Required work: In the entries below, find the lines with the word "Ontario" and copy them.

────────

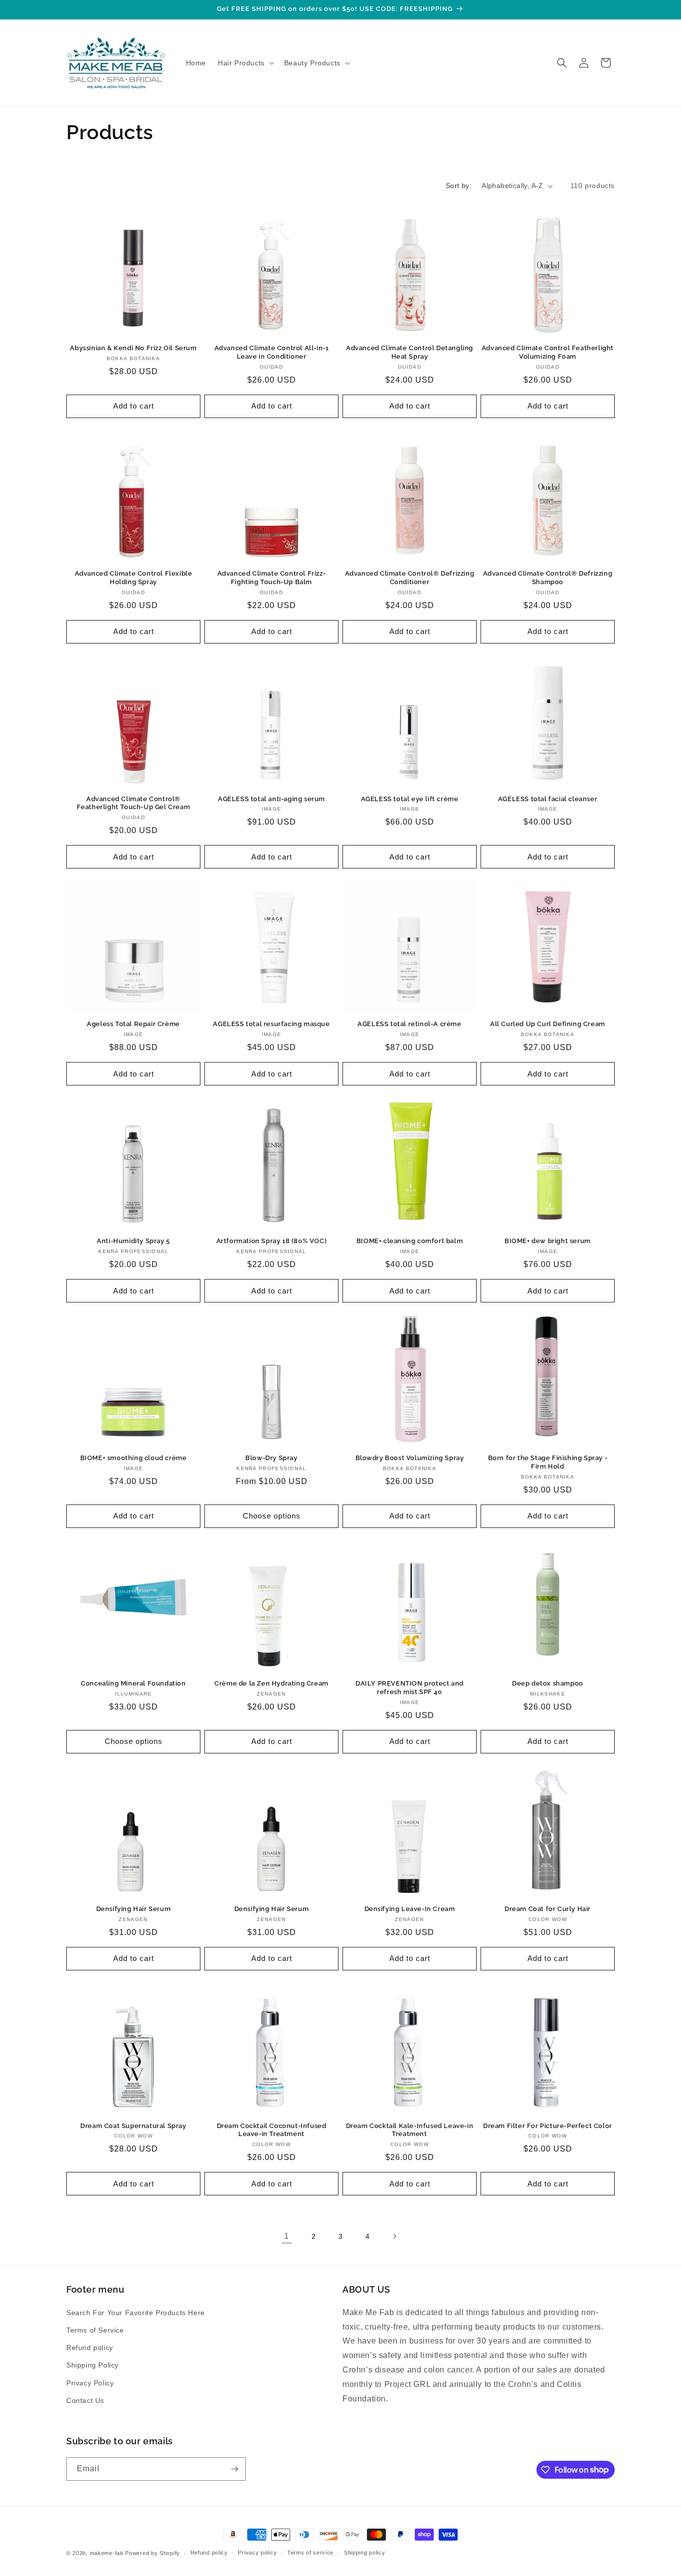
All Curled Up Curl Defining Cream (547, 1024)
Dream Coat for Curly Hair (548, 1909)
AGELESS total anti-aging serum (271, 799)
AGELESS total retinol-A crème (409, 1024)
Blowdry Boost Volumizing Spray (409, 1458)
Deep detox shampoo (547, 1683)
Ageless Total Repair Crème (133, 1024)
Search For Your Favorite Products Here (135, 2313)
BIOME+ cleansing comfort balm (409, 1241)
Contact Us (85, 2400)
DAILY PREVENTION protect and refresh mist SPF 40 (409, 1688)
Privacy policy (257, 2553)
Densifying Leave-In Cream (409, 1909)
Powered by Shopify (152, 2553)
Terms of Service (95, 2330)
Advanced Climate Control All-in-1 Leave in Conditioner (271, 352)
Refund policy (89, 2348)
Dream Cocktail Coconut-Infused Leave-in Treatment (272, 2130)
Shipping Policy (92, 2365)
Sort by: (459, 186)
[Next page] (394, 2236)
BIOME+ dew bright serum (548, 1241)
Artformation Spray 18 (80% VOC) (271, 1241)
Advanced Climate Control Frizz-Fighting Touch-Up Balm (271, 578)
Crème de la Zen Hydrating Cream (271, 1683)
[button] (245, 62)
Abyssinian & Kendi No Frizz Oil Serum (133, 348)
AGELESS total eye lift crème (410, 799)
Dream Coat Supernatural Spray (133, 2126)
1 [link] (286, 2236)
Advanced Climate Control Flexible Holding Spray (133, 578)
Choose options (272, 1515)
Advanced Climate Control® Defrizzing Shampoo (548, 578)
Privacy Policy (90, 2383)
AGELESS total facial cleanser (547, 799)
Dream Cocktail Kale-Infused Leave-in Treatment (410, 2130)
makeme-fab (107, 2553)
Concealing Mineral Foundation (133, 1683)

────────

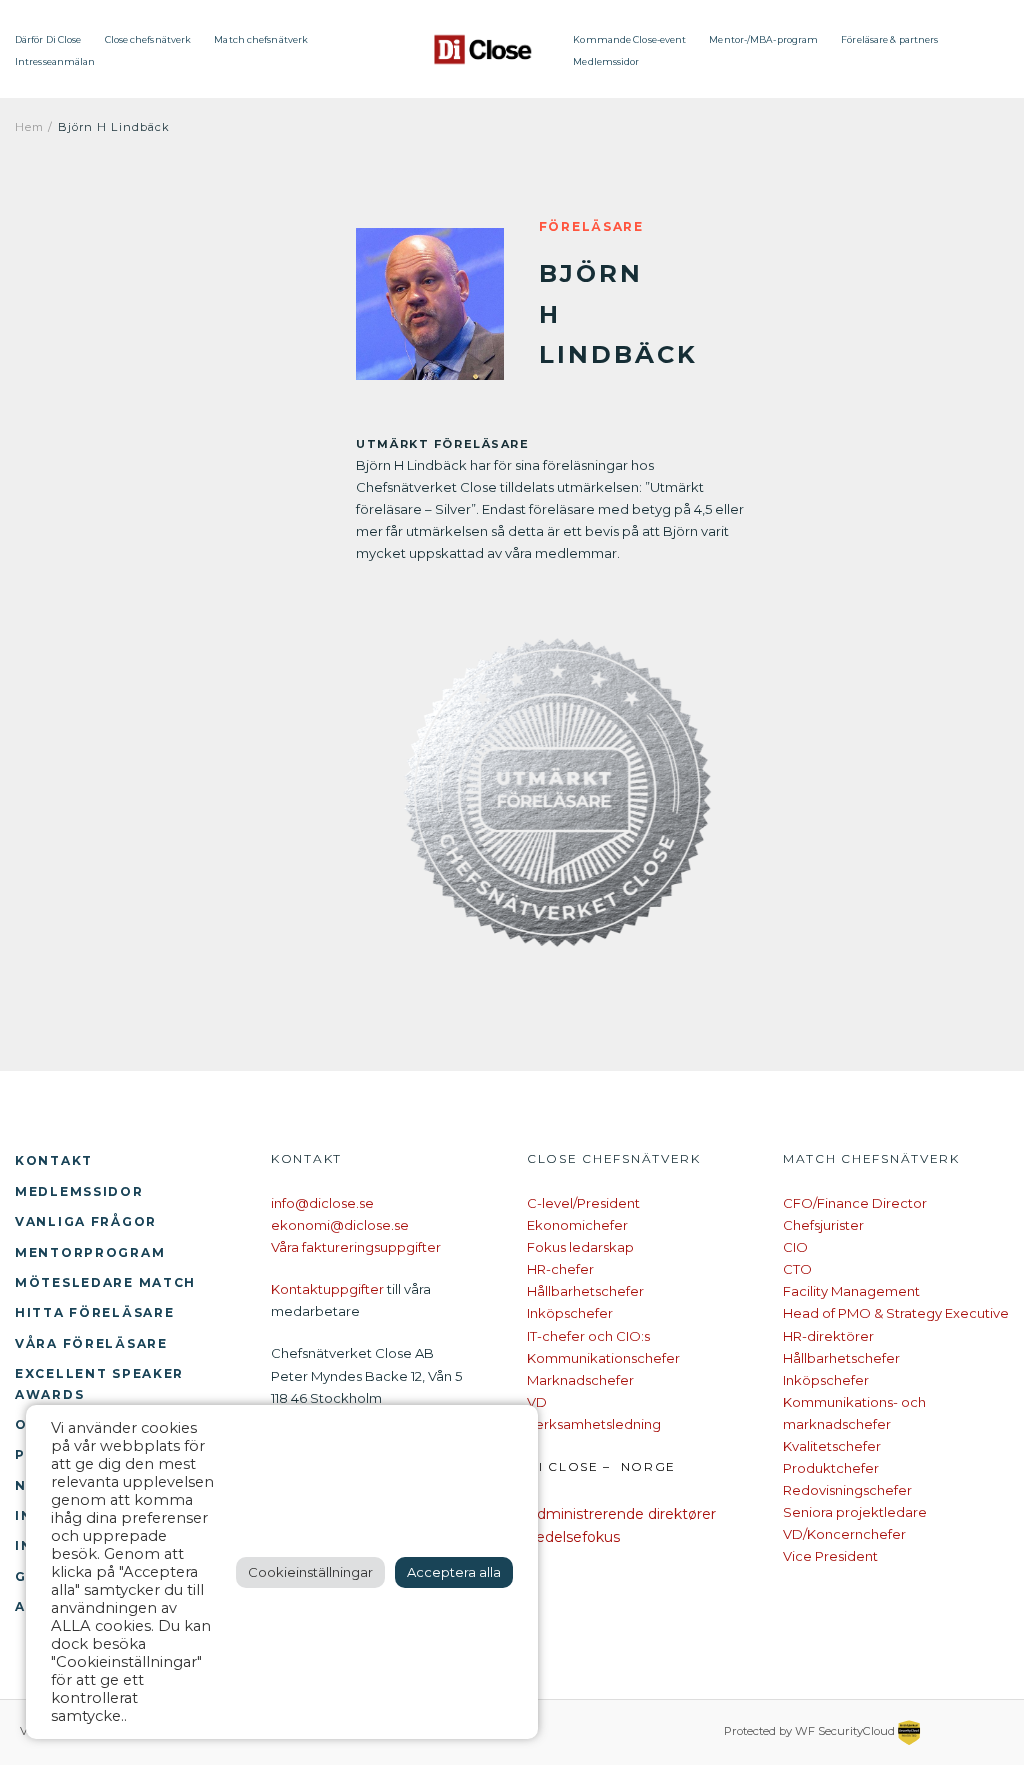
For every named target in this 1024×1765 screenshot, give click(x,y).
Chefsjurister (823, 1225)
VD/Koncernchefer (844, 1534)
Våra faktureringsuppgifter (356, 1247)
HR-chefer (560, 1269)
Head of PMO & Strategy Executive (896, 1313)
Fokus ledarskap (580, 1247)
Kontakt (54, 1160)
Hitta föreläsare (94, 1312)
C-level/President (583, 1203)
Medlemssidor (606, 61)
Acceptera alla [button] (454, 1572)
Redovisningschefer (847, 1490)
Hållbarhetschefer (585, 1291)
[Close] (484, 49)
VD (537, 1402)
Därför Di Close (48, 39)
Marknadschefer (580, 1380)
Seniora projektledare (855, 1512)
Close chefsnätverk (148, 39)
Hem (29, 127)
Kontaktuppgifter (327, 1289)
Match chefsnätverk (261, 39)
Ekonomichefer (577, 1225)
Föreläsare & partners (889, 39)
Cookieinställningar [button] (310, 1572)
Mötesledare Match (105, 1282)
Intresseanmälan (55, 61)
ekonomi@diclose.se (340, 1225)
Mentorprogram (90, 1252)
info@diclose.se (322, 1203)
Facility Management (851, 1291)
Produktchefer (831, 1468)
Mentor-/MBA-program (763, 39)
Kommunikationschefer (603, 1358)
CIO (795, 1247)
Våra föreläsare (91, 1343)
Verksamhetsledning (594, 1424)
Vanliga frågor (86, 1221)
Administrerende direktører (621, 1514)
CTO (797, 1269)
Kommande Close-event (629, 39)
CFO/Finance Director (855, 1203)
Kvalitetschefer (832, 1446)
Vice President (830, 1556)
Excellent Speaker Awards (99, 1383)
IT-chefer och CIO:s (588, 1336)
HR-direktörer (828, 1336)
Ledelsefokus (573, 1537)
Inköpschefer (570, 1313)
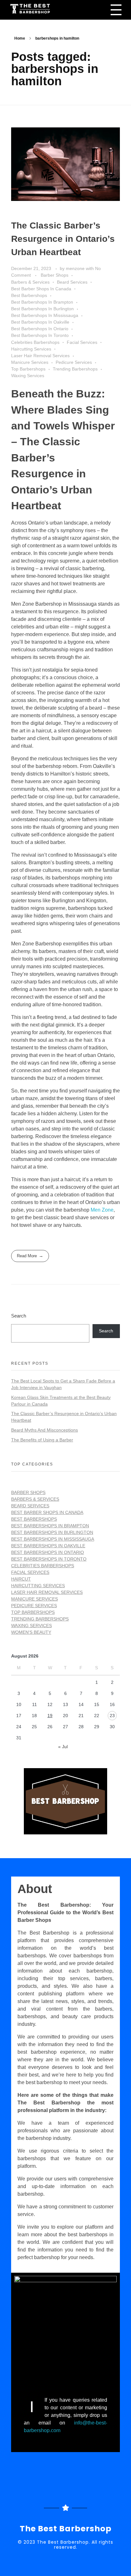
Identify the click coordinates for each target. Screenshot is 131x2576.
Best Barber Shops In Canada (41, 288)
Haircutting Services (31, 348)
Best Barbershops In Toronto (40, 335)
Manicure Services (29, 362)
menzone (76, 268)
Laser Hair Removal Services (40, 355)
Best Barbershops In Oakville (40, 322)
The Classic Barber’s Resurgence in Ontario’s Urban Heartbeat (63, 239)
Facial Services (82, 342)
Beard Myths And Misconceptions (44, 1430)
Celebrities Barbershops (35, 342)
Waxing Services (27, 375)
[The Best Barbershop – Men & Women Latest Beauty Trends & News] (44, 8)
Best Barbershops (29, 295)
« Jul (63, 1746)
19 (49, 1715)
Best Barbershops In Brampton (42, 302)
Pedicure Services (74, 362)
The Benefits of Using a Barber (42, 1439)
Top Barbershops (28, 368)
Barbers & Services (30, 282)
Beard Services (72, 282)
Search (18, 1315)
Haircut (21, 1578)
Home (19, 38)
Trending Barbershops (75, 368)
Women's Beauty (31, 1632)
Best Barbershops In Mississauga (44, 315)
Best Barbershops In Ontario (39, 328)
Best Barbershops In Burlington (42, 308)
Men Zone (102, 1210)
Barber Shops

────────

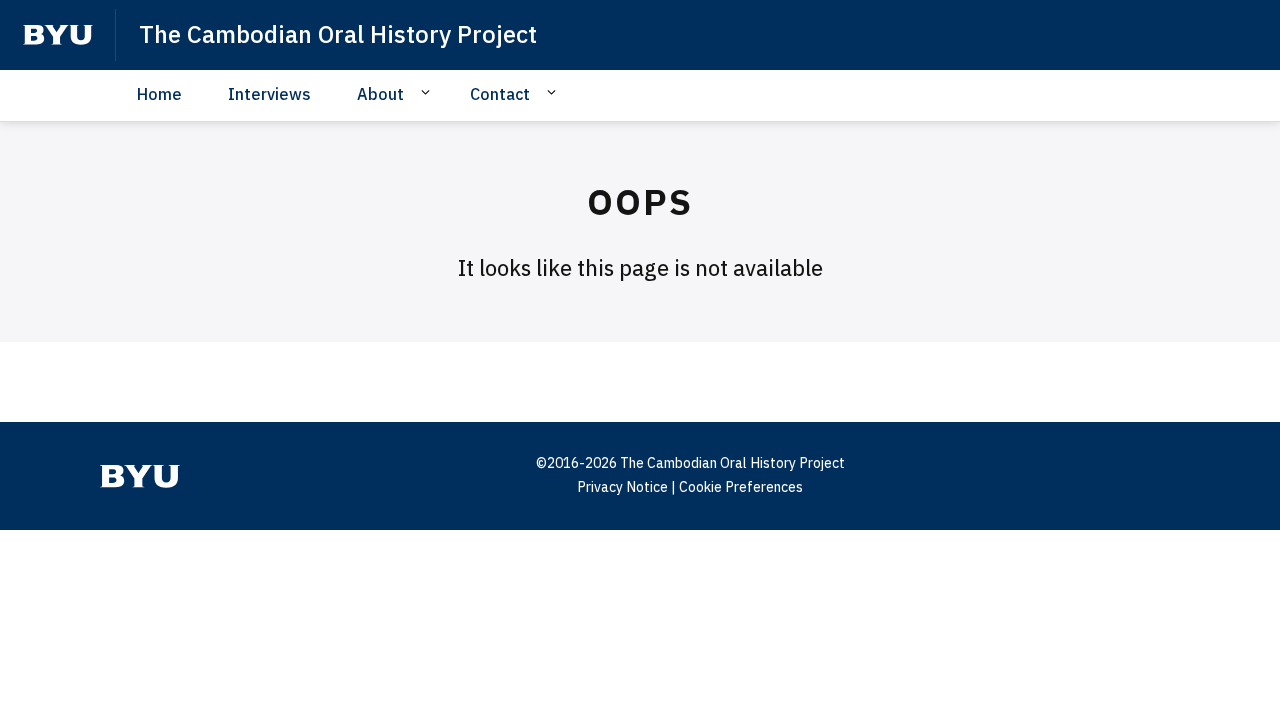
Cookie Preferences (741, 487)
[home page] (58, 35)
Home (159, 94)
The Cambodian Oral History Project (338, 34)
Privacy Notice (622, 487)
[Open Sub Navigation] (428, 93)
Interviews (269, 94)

────────

Output of the task:
The Classic Barber’s Resurgence in Ontario’s Urban Heartbeat (63, 239)
Best Barbershops In Ontario (39, 328)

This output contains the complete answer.